Fifteen-year-old twins Maisy and Duncan Mitcham have always had each other. Until the fateful day in the wood . . . One night in 1960, the twins awake to find their father pulling their screaming mother from the house. She is to be committed to an asylum. It is, so their father insists, for her own good. It’s not long before they, too, are removed from their London home and sent to Nightingales – a large house deep in the New Forest countryside – to be watched over by their cold-hearted grandmother, Mrs Mitcham. Though they feel abandoned and unloved, at least here they have something they never had before – freedom. The twins are left to their own devices, to explore, find new friends and first romances. That is until the day that Duncan doesn’t come back for dinner. Nor does he return the next day. Or the one after that. When the bodies of other young boys are discovered in the surrounding area the police appear to give up hope of finding Duncan alive. With Mrs Mitcham showing little interest in her grandson’s disappearance, it is up to Maisy to discover the truth. And she knows just where to start. The woman who lives alone in the wood about whom so many rumours abound. A woman named Grace Deville.
DNF @ 25%
25% might seem like an early place to give up, but nothing had happened and I was getting fed up. I almost put it down at 15% but reading Janel’s (Keeper of Pages) review spurred me on to reading the next 10% before I had to give up.
The characters, for me, felt stiff and unrealistic, and the dialogue was so clunky! So stilted and proper.

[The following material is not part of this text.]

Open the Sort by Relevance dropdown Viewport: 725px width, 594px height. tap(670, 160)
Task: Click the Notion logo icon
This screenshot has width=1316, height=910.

I didn’t like any of the characters I had read about that far into the story, so I couldn’t imagine liking any of them at any point! And that’s not a good thing when the main character is actually supposed to be likeable…
Clearly this is a well loved book, judging by the reviews in Goodreads, but personally, I couldn’t get into this one. I didn’t like the writing from page 1. It was very “this happens and then this happens and then they do this and then they also do this”. There was no slow tension building, it was all just a quick succession of the twins doing one thing after another after another. I mean just look at that synopsis! No paragraph breaks! I can’t usually get with a book that’s 80% dialogue and 20% descriptions, and this was exactly that.
I’m not really sure who the audience was meant to be for this one? On one level is felt a little juvenile, so maybe a young adult audience, and then it felt rather cosy, so maybe for readers if “women’s fiction”. Apparently if I stuck with it, I would find it’s actually quite a dark mystery thriller, but I can’t bring myself to get that far!
If you like the sound of this by it’s synopsis, I’d say pick it up because I’m very clearly in the minority for this one, you might enjoy it! Unfortunately, it wasn’t for me.
Thanks to Netgalley and Penguin UK – Michael Joseph for giving me the opportunity to read this in exchange for an honest review! Sorry I didn’t enjoy it!